Thursday 11
Philosophical issues raised by Evo-Devo (submitted papers)

› 17:40 - 18:00 (20min)
› 127
Theoretical and Methodological Diversity in the 1980s: Early Development of Evo-devo
Yoshinari Yoshida  1@  
1 : Department of Philosophy and History of Science, Graduate School of Letters, Kyoto University  -  Website
Yoshida-hon-cho, Sakyo-ku, Kyoto -  Japan

When the development of evolutionary developmental biology (for short, “evo-devo”) is discussed, it is often said that in the 1980s, there were diverse movements that rethought the relationship between evolution and development (Love and Raff 2003; Laubichler 2010). The aim of this talk is to point out that some of the movements in the 1980s attempted to and actually did partially integrate methodologies and results of diverse disciplines. Moreover, I argue that they had significantly different positions on the accepted framework of the Modern Synthesis. For example, some researchers attempted to include development into the gene-centered framework of the Modern Synthesis depending mainly on results from developmental genetics and also on those from comparative embryology, paleontology, or comparative morphology. (e.g., García-Bellido 1983; Raff and Kaufman 1983).

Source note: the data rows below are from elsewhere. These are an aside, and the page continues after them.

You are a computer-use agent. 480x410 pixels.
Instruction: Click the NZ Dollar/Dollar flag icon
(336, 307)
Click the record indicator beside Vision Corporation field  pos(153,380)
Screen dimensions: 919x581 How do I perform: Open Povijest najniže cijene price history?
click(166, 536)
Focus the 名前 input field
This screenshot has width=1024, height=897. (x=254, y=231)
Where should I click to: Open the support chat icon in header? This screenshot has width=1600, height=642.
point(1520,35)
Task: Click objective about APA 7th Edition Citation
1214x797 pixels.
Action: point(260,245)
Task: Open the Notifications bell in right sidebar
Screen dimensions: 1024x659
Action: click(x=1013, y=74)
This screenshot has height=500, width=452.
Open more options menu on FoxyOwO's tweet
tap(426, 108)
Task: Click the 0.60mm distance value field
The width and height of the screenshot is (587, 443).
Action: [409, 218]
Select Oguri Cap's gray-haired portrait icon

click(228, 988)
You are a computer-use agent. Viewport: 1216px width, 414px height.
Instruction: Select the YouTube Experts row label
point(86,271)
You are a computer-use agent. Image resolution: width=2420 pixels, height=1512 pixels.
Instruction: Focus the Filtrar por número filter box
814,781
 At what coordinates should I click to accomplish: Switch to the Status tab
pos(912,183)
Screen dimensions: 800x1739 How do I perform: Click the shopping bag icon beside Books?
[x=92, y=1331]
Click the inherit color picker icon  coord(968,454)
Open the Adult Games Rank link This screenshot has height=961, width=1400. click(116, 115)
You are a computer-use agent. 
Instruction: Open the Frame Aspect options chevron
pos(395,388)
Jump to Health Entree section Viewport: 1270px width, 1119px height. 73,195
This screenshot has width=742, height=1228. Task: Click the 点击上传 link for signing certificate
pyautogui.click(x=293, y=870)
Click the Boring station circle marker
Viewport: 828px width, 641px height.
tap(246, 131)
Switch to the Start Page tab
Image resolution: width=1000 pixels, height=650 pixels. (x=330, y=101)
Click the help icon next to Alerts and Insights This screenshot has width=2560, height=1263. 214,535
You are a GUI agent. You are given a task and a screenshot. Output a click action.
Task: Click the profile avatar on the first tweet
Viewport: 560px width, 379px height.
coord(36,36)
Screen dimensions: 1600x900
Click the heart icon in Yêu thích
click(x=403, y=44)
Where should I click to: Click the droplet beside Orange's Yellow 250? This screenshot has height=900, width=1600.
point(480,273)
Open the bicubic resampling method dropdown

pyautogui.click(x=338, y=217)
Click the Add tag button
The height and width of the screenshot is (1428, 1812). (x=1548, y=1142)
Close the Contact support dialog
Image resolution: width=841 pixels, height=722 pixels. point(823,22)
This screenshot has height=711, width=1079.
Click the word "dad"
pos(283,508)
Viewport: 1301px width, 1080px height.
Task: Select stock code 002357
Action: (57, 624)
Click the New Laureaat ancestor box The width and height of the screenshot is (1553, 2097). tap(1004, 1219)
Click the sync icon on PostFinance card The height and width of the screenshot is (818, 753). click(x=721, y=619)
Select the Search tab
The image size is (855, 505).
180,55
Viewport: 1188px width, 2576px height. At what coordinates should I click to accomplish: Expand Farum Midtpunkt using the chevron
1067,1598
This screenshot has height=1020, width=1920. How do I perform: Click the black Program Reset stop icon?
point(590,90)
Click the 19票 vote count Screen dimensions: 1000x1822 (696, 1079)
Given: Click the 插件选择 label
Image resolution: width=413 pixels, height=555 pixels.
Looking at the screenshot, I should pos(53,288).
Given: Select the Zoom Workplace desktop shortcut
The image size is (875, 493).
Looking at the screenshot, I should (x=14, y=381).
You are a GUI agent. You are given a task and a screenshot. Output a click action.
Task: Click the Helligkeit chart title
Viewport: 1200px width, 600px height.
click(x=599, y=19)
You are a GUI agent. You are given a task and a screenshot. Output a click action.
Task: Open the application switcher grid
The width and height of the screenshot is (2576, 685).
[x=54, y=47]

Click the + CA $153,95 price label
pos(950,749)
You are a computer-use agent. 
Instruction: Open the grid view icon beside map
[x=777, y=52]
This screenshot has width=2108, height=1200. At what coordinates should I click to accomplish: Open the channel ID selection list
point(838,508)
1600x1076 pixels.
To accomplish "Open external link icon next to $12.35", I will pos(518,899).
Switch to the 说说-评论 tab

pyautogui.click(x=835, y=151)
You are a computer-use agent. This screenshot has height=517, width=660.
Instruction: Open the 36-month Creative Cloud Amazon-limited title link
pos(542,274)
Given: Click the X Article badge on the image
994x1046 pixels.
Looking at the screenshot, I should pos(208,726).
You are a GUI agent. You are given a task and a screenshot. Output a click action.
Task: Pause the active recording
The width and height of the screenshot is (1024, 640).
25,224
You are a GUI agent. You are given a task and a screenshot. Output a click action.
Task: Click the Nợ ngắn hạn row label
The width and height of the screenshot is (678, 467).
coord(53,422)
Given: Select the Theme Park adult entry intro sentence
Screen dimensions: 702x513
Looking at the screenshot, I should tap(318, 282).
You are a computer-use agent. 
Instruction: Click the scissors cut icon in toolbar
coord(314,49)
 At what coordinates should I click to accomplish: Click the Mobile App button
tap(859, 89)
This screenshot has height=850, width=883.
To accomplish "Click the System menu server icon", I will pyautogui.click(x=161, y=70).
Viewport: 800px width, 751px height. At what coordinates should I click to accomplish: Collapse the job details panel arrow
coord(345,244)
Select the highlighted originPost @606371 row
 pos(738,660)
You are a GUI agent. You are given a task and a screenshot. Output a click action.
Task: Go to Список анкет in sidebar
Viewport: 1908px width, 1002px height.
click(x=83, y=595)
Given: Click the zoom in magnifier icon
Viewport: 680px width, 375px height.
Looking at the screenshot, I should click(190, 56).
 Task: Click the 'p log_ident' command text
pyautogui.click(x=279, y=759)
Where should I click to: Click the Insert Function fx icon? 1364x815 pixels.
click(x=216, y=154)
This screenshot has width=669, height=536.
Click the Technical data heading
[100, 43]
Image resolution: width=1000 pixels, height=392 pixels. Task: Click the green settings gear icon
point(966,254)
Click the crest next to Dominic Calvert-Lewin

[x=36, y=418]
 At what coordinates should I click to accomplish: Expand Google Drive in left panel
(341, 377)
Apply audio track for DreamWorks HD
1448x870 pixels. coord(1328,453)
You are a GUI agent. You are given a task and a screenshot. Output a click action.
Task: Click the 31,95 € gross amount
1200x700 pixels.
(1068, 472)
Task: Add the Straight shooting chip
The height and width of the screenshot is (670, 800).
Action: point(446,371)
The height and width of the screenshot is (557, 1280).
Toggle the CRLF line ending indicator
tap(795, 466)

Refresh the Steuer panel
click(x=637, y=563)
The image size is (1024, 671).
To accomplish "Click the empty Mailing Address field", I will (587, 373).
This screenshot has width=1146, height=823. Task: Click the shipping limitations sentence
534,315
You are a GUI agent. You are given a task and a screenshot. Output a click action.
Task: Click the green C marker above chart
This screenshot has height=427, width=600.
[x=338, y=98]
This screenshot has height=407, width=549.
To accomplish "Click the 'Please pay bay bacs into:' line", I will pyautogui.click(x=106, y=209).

Other researchers, however, criticized such a gene-centered and adaptationist framework: They tried to demonstrate the importance of epigenetic mechanisms to evolution by integrating methodologies and results of comparative morphology and experimental embryology (e.g., Alberch and Gale 1985; Hall 1984; Müller and Streicher 1989). Thus evo-devo was formed as the combination of these different interdisciplinary researches in the 1980s, and therefore has included the opposing positions on the gene-centered and adaptationist framework of the Modern Synthesis.